◆ **What needs to be done**:
In the records that follow, locate every line with "will" and extract it.

((

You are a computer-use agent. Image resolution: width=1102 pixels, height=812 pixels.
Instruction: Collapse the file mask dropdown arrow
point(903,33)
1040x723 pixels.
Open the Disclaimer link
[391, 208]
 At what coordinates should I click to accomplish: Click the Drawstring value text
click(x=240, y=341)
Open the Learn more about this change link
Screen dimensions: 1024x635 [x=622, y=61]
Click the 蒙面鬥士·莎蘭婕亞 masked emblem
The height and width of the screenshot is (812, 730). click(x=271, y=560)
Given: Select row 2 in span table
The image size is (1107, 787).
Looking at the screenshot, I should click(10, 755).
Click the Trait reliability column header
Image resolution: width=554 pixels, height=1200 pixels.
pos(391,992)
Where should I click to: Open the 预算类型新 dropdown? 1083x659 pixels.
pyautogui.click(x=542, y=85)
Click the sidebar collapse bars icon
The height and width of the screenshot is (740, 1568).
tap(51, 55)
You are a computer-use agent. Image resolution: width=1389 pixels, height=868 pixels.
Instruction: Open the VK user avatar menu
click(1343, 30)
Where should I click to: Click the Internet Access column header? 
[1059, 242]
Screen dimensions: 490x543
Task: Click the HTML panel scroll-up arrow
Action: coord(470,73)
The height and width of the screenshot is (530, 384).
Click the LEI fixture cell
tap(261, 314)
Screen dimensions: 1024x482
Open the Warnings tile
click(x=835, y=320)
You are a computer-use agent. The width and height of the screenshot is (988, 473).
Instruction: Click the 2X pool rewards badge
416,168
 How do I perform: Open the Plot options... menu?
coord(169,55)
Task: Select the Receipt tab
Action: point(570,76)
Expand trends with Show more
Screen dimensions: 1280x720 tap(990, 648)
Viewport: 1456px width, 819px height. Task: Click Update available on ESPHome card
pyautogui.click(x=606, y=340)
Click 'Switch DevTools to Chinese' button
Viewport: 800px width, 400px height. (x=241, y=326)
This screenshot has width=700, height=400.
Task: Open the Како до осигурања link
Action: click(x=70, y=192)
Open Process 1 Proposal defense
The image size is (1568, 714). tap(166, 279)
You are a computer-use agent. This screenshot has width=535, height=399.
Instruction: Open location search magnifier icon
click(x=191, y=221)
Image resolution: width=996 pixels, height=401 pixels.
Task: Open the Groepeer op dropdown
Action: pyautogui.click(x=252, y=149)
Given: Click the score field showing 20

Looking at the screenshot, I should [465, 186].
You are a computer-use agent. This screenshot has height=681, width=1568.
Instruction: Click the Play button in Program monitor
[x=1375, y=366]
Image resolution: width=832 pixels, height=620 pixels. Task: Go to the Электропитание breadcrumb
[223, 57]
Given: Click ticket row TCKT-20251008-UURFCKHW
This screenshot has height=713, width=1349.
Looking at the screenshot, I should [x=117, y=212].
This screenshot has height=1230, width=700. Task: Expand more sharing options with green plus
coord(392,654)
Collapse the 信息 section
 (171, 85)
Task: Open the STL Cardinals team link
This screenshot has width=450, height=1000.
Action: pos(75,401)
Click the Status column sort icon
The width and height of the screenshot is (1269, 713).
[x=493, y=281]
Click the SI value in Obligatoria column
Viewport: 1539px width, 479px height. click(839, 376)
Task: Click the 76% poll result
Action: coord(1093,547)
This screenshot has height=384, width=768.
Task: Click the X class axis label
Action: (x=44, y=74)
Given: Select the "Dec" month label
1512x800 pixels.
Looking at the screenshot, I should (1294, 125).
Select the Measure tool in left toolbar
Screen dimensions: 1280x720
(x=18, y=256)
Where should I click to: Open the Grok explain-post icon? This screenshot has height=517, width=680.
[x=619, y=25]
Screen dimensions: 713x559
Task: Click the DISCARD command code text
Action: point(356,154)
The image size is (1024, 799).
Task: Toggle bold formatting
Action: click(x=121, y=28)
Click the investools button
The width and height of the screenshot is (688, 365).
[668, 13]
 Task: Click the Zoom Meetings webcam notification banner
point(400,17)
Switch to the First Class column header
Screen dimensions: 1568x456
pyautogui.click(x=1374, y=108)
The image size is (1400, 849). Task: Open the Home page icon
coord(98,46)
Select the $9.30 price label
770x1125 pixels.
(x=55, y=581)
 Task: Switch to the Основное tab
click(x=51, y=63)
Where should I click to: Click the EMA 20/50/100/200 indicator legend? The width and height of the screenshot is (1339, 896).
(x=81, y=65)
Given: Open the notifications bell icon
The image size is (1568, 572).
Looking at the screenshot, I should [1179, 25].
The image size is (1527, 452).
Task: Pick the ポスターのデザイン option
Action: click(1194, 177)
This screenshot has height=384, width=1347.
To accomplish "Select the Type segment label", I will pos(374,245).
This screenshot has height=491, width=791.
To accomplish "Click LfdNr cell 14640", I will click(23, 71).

))

◆ **Output of the exercise**:
To accomplish "Select the Type segment label", I will pos(374,245).
To accomplish "Click LfdNr cell 14640", I will click(23, 71).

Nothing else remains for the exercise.